Zika Virus Transmission Through Blood Tissue Barriers

Front Microbiol. 2019 Jul 4:10:1465. doi: 10.3389/fmicb.2019.01465. eCollection 2019.

Abstract

The recent Zika virus (ZIKV) epidemic in the Americas and the Caribbean revealed a new deadly strain of the mosquito-borne virus, which has never been associated with previous outbreaks in Asia. For the first time, widespread ZIKV infection was shown to cause microcephaly and death of newborns, which was most likely due to the mutation acquired during the large outbreak recorded in French Polynesia in 2013-2014. Productive ZIKV replication and persistence has been demonstrated in placenta and fetal brains.
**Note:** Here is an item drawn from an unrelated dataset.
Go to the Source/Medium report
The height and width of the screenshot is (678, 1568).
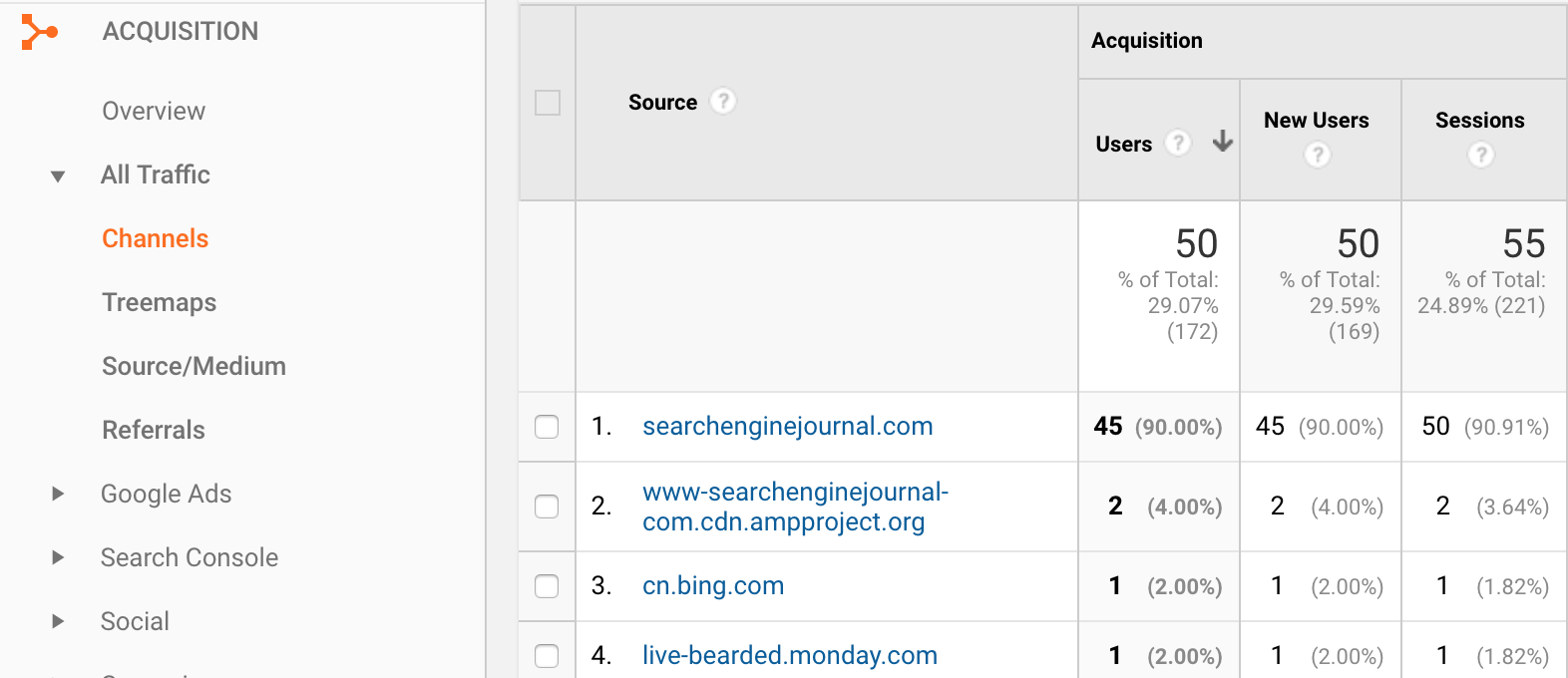[x=194, y=366]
Possible association between ZIKV and microcephaly and fetal death has been confirmed using immunocompetent mouse models in vitro and in vivo. Having crossed the placenta, ZIKV directly targets neural progenitor cells (NPCs) in developing human fetus and triggers apoptosis. The embryonic endothelial cells are exceptionally susceptible to ZIKV infection, which causes cell death and tissue necrosis. On the contrary, ZIKV infection does not affect the adult brain microvascular cell morphology and blood-brain barrier function. ZIKV is transmitted primarily by Aedes mosquito bite and is introduced into the placenta/blood through replication at the site of the entry. Also, virus can be transmitted through unprotected sex. Although, multiple possible routes of virus infection have been identified, the exact mechanism(s) utilized by ZIKV to cross the placenta still remain largely unknown. In this review, the current understanding of ZIKV infection and transmission through the placental and brain barriers is summarized.

Keywords: ZIKV; ZIKV transmission; blood tissue barriers; microcephaly; placenta.